В этот день, 25 апреля, Хаджи-Мурат выехал на прогулку с пятью своими товарищами. С ними ехали урядник Назаров и четверо казаков.

«Хаджи-Мурат все прибавлял хода...

— Эй, кунак, нельзя так. Потише! — прокричал Назаров, догоняя Хаджи-Мурата». Но тот ехал все быстрей по направлению к горам.

— Врешь, не уйдешь! — крикнул Назаров, задетый за живое...

«Небо было так ясно, воздух так свеж, силы жизни так радостно играли в душе Назарова, когда он, слившись в одно существо с доброю, сильною лошадью, летел по ровной дороге за Хаджи-Муратом, что ему и в голову не приходила возможность чего-нибудь недоброго, печального или страшного...

— Нельзя, говорю! — крикнул Назаров, почти равняясь с Хаджи-Муратом, которому было разрешено кататься непременно с конвоем казаков.

Раздался выстрел. — Что ж это ты делаешь? — закричал Назаров, хватаясь за грудь. — Бей их ребята, — проговорил он и, шатаясь, повалился на луку седла.

Но горцы прежде казаков взялись за оружие и били казаков из пистолетов и рубили их шашками». Лишь один казак, Мишкин, вырвался и поскакал назад к крепости.

Раздался выстрел с башни, означавший тревогу... «Объявлено было тысячу рублей награду тому, кто привезет живого или мертвого Хаджи-Мурата. И через два часа... больше двухсот человек конных скакали... отыскивать и ловить бежавших».

Рисовое поле, через которое Хаджи-Мурату пришлось ехать, было все залито водой, превратилось в трясину. Пришлось укрыться в кустах. А потом толпы конных и пеших окружили беглецов.

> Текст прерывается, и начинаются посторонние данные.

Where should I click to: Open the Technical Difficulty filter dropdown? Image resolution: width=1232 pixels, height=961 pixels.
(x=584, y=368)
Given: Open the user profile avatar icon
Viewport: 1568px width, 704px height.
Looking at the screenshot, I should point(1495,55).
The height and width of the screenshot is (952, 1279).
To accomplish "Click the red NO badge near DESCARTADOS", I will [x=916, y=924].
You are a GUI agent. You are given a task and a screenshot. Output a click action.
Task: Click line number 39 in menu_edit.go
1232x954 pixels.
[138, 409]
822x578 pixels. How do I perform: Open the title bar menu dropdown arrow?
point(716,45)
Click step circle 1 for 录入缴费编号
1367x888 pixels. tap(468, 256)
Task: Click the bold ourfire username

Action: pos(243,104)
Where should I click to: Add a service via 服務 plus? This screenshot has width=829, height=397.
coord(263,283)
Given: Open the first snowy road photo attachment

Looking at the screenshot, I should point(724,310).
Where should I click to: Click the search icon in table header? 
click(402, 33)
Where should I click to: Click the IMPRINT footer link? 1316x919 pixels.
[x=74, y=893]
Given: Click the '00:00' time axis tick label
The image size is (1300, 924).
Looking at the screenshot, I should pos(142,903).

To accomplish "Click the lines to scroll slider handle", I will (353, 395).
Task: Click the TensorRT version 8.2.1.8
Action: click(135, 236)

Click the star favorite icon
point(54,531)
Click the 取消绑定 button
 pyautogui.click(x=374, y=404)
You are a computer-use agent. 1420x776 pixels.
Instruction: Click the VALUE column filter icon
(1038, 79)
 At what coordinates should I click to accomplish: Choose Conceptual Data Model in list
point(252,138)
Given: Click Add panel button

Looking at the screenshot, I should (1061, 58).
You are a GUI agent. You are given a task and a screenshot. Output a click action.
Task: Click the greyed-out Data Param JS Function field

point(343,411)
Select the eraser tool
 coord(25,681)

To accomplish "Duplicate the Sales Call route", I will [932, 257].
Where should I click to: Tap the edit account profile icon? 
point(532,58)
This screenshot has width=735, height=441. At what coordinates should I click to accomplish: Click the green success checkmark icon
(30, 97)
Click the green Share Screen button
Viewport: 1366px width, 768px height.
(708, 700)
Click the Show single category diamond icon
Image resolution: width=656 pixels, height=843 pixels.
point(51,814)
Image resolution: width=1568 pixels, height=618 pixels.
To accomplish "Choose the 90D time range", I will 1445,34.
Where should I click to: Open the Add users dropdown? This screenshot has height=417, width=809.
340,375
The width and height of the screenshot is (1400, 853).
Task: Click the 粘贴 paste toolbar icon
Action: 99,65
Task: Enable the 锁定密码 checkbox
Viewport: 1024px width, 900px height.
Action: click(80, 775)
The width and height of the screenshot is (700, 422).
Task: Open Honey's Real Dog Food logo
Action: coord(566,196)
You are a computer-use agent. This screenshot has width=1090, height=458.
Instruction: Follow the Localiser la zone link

«Поняв, что он окружен, Хаджи-Мурат высмотрел в середине кустов внизу старую канаву и решил засесть в ней и отбиваться, пока будут заряды и силы». Сделали насыпь, укрылись за ней и отстреливались. Все новые толпы их окружали, пули их «попадали в завал, но не попадали в людей, сидевших за завалом... Так продолжалось более часа».

И вот произошло неизбежное — смертельная рана в бок. Хаджи-Мурат, «вырвав из бешмета кусок ваты, заткнул рану и продолжал стрелять... Он чувствовал, что умирает».

Пробегали в памяти воспоминания, казавшиеся теперь незначительными...

Вот он «собрал последние силы, поднялся из-за завала» и еще кого-то застрелил. Потом вылез совсем из ямы и с кинжалом пошел, «тяжело хромая, навстречу врагам».

В него опять стреляли, он упал. Но снова поднялась «окровавленная, без папахи, бритая голова, потом поднялось туловище, и, ухватившись за дерево, он поднялся весь. Он казался так страшен, что подбегавшие остановились». А уж когда он свалился окончательно, его били тяжелыми кинжалами по голове, топтали и резали. Отсекли голову и потом возили ее в мешке в качестве подтверждения его смерти. Это была голова бритая, «с разрубленным черепом, с окровавленным запекшейся черной кровью носом. Шея была замотана окровавленным полотенцем.

Несмотря на все раны головы, в складе посиневших губ было детское, доброе выражение».


Вот об этой истории напомнил истерзанный репей среди вспаханного поля.